Stored data entries:
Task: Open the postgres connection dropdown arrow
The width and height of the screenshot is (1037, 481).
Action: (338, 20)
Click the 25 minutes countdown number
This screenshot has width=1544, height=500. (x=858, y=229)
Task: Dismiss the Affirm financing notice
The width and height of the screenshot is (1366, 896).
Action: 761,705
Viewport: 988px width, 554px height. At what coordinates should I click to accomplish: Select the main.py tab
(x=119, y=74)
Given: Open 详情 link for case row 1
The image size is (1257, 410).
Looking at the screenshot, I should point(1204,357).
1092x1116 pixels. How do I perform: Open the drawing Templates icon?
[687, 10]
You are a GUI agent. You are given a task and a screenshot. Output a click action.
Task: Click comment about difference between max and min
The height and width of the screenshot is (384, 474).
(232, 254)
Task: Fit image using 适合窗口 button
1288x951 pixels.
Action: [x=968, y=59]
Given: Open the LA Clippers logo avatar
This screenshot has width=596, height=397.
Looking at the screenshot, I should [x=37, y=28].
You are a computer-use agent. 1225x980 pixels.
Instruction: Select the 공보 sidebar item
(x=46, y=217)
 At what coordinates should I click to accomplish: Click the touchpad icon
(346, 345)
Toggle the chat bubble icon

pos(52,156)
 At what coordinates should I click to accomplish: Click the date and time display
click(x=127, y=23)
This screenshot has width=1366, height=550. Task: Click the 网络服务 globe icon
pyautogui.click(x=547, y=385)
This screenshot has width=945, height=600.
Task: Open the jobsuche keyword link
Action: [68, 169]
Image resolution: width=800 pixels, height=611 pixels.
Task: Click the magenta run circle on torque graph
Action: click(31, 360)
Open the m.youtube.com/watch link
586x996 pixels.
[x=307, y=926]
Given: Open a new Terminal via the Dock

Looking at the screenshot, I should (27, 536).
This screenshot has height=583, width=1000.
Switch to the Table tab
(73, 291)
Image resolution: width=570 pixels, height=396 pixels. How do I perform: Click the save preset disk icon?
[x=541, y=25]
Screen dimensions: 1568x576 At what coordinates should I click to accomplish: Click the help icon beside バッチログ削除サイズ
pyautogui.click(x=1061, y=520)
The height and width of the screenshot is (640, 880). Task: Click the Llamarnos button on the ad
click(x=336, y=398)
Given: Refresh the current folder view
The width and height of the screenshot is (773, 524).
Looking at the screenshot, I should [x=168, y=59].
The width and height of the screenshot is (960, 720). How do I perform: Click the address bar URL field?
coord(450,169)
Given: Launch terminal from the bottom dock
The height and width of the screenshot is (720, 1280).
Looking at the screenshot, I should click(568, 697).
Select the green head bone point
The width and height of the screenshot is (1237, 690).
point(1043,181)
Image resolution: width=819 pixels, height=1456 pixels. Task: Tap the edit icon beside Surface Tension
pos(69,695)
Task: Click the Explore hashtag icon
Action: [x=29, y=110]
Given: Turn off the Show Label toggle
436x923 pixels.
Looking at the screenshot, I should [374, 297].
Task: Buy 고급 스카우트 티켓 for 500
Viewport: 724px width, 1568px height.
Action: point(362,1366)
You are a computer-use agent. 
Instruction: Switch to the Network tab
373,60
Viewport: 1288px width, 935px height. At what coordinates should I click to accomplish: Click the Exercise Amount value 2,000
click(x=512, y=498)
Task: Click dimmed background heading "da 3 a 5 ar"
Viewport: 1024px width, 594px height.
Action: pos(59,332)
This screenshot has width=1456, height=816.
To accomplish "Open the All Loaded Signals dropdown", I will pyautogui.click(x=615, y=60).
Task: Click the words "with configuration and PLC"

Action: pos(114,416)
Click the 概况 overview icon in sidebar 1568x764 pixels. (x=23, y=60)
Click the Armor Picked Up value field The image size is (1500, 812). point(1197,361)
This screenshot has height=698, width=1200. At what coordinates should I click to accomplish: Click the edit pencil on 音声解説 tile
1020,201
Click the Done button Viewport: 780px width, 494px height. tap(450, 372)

Task: Only the lines above from the line with "Task: Buy 고급 스카우트 티켓 for 500" to the line with "Click the 概况", those two lines included, should be reproduced exactly.

Completed task:
Task: Buy 고급 스카우트 티켓 for 500
Viewport: 724px width, 1568px height.
Action: point(362,1366)
You are a computer-use agent. 
Instruction: Switch to the Network tab
373,60
Viewport: 1288px width, 935px height. At what coordinates should I click to accomplish: Click the Exercise Amount value 2,000
click(x=512, y=498)
Task: Click dimmed background heading "da 3 a 5 ar"
Viewport: 1024px width, 594px height.
Action: pos(59,332)
This screenshot has width=1456, height=816.
To accomplish "Open the All Loaded Signals dropdown", I will pyautogui.click(x=615, y=60).
Task: Click the words "with configuration and PLC"

Action: pos(114,416)
Click the 概况 overview icon in sidebar 1568x764 pixels. (x=23, y=60)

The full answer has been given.